What to do: What you should output is the data below, unchanged in every character.

Source data:
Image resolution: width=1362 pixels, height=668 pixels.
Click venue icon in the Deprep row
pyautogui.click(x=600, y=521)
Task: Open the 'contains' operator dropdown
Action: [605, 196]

Solution to the problem:
Image resolution: width=1362 pixels, height=668 pixels.
Click venue icon in the Deprep row
pyautogui.click(x=600, y=521)
Task: Open the 'contains' operator dropdown
Action: [605, 196]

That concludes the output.